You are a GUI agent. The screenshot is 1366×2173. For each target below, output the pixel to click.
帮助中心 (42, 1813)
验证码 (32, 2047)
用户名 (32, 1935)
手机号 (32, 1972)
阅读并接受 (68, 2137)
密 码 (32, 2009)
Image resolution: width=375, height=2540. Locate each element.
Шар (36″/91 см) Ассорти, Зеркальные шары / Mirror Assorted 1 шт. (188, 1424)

_ _ _

Assignment:
Every record above needs to be returned in full, exactly.

Answer:
You are a GUI agent. The screenshot is 1366×2173. For each target below, output the pixel to click.
帮助中心 (42, 1813)
验证码 (32, 2047)
用户名 (32, 1935)
手机号 (32, 1972)
阅读并接受 (68, 2137)
密 码 (32, 2009)
Image resolution: width=375, height=2540. Locate each element.
Шар (36″/91 см) Ассорти, Зеркальные шары / Mirror Assorted 1 шт. (188, 1424)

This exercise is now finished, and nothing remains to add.